Swiss internet providers have come under pressure to block racist websites Keystone Archive

Swiss Internet providers are coming under increasing pressure to block access to websites containing right-wing material. It follows the discovery of thousands of sites worldwide spreading racist propaganda and inciting sympathisers to violence.

Although Swiss providers themselves do not permit racist sites, they take no responsibility for preventing surfers from entering extremist sites via foreign providers.

The current situation worries private groups such as the Basel-based Children of the Holocaust Action (AkdH), which is concerned at the huge amount of racist material on the web.

The group has successfully lobbied the main Swiss Internet providers – Sunrise/diAx, Tiscalinet and Swisscom/Bluewin’s IP-Plus – to block access to hundreds of neo-Nazi sites through the American Internet provider Front14. But racist material continues to be available through other, mainly American, sources.

Samuel Althof of the AkdH says his organisation has a good relationship with the Swiss providers, which are generally sensitive to the problem.

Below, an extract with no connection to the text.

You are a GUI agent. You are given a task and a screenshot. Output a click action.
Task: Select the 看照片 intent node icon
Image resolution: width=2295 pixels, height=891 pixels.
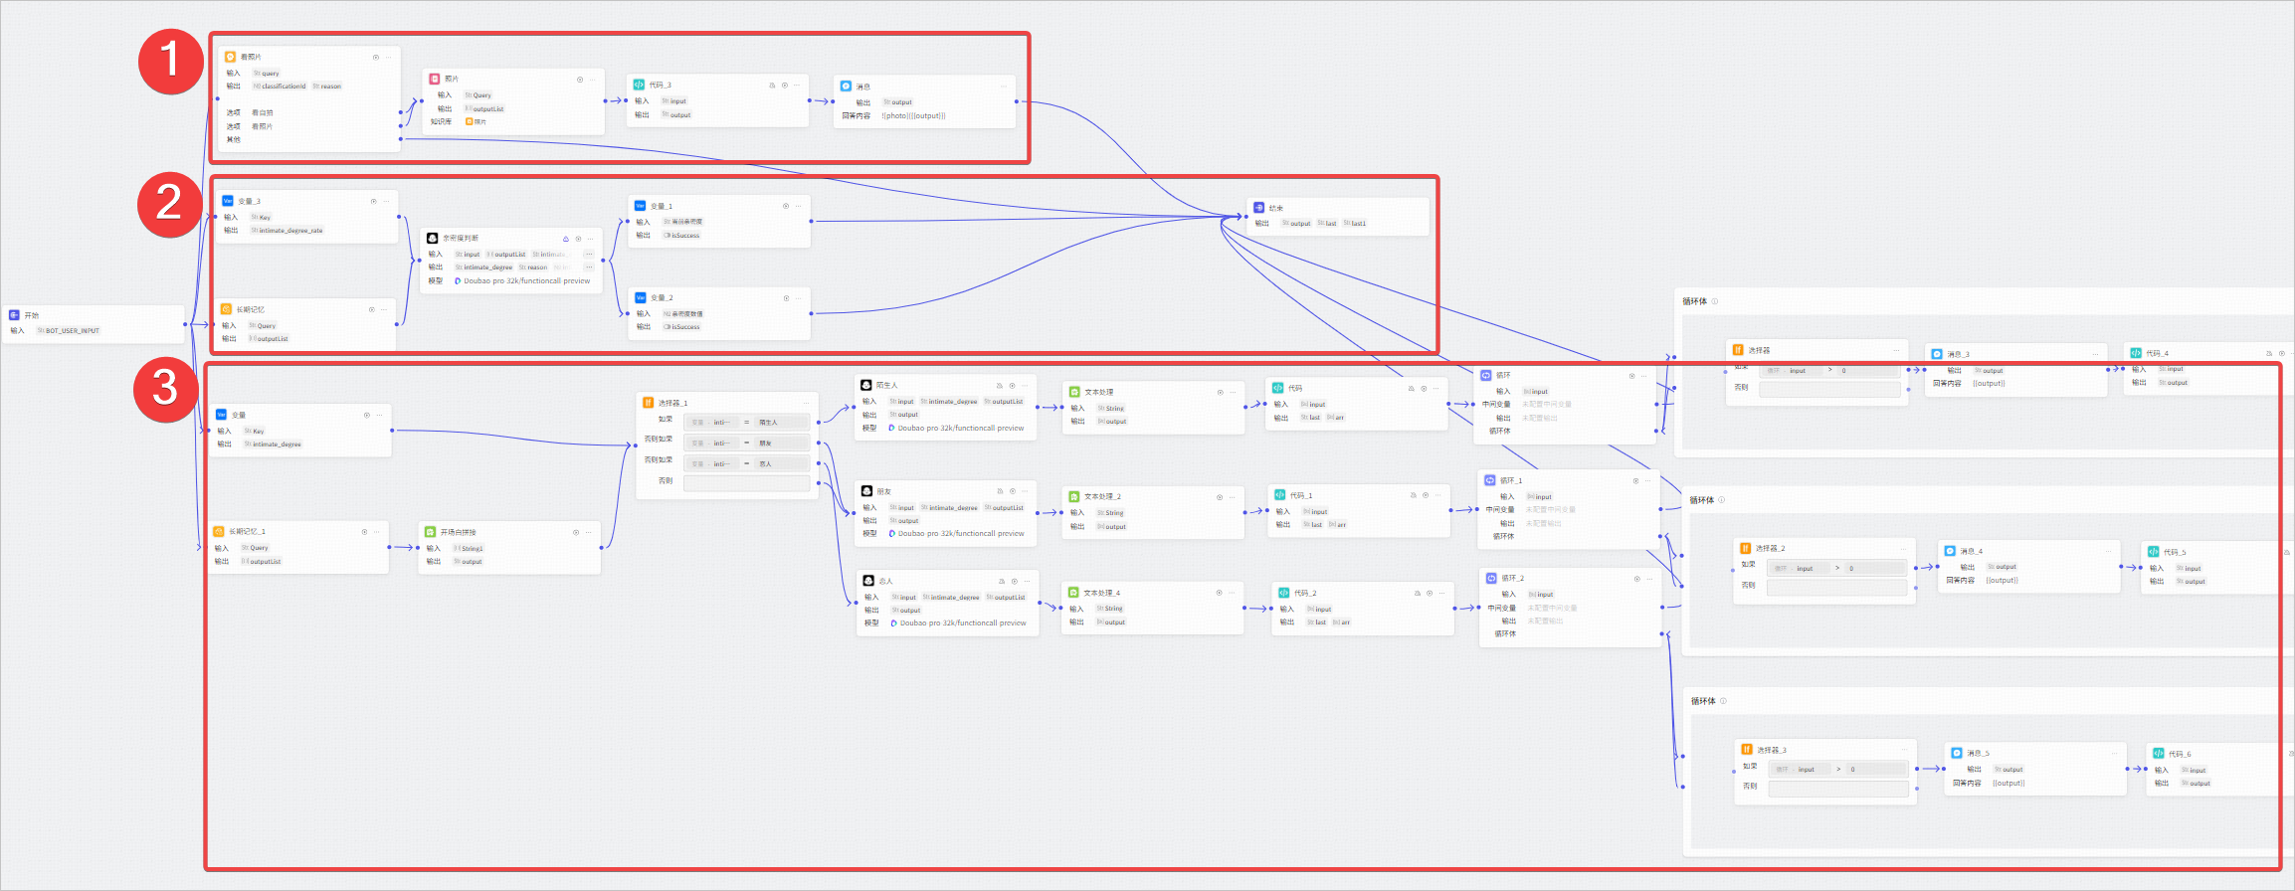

But he criticises Cablecom for its uncooperative approach.

A Cablecom spokesman rejected the criticism, saying freedom of speech and legal uncertainties meant the company had to proceed very carefully.

The Swiss Institute for Comparative Law at Lausanne is one of several bodies working to track down racist sites on the web.

The institute’s Béatrice Métraux told a Council of Europe convention on Tuesday that it had so far traced 4,000 extremist sites, more than half of them based in the United States.

Métraux said that strict European legislation meant that European countries were better placed to fight racism and xenophobia than the US, where the first amendment to the constitution forbids any restriction on freedom of expression.

As a means of tackling the European problem she called for a ban on domestic Internet servers providing access to foreign racist material.